Technology is not there yet

With CES around the corner, I’ve once again been contemplating various ways that we can use technology to share what we see and learn at the event with others online. Once again we hope to do some live streaming and plenty of posting of images–well as much as bandwidth allows.


This year my approach is going to be a bit different because I know people will be using services like FriendFeed to watch many different poeple at once. So I’ll want to post to services that FriendFeed can pick up.


But this doesn’t get me to where I really want to be.


If I had my gadget-lovers wish come true, I’d be able to broadcast our position as we walk the showroom floor so people can better interact with us. As we walk past the HP booth for instance, someone could chime in and ask, “Would you check out so and so for me?” I think this would be a great way to enhance CES. There are so many things going on that I often miss things.
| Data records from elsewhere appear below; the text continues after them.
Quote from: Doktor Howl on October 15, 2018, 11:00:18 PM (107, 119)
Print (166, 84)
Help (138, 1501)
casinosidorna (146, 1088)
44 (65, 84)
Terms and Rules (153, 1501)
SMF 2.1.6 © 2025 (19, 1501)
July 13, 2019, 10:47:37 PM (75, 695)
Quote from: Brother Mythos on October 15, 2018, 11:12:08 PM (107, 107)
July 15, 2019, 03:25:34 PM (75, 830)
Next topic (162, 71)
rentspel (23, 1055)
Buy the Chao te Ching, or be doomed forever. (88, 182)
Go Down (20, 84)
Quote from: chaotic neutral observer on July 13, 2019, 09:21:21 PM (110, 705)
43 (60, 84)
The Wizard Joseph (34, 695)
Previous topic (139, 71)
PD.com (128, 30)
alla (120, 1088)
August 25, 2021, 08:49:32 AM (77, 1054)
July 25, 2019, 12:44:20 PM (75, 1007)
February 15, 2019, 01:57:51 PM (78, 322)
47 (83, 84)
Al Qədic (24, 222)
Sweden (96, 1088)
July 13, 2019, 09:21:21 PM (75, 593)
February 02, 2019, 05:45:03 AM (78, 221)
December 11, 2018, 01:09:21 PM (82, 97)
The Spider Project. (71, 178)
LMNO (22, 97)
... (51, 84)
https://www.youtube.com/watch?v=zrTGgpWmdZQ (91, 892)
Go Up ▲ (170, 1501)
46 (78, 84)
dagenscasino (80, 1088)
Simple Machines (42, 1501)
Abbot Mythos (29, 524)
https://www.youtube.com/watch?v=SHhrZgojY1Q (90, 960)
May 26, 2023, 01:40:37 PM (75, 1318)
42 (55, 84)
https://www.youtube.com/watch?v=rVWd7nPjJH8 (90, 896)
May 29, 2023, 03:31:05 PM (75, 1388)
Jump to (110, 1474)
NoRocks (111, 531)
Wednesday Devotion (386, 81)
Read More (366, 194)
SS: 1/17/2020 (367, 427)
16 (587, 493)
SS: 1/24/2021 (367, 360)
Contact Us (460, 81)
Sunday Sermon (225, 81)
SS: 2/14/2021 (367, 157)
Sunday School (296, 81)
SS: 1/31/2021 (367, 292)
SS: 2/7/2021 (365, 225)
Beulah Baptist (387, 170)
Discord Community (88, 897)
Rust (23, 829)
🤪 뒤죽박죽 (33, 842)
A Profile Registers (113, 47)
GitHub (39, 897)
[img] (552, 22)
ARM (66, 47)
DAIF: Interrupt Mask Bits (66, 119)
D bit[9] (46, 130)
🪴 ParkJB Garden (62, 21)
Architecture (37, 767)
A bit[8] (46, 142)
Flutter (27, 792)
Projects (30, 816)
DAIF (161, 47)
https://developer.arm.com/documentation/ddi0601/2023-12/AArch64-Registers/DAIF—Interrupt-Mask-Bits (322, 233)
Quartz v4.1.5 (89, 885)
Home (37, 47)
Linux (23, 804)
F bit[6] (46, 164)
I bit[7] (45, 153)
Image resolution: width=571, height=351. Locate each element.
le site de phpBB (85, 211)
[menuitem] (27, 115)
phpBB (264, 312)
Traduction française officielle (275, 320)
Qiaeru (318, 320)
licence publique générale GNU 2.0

Many a time I’ve “found” somthing not because I discovered it, but because someone told me to check it out.


I’ve been thinking through how I best can implement a positioning system like this and what’s so funny is that I keep coming back to an iPhone app. I’m envisioning a map of the conference (actually a series of maps) with coordinates that correspond to a lookup of booth names. Since there’s no automatic and easy way to update position indoors I’m thinking I could tap on the appropriate map where I am. It would be a manual process, but not too bad since the iPhone is quick to use. It could then broadcast the position to a web page where a chat client would be available for people to use.


Similarly automatically posting images to Flickr seems like it could be easily done with the iPhone.


What’s interesting is that I can’t think of a better device to do all this with than an iPhone. The iPhone is small, easy to use, connected, and fast to use. It sure makes me realize how far behind all the other devices I have are. For instance, initially I was thinking I could use a UMPC or a Netbook to do this. It seemed like a good match because of the larger display and the fact that I could also stream from a connected webcam (I can’t do this from the iPhone). But the problem is that these kinds of devices are too slow to use. They boot slowly, fall alseep at unfortunate times, don’t have great interactivity (though a keyboard would definitely be handy on a Netbook!), and the connectivity although comparable (I can plug in a USB EVDO device) is not as trivial as I’d like to use (such as using the DUN).


Now maybe a MID would be a better match. Alas I don’t have one. I’ll have to leave this for a CES 2010 experiment. Hmmm.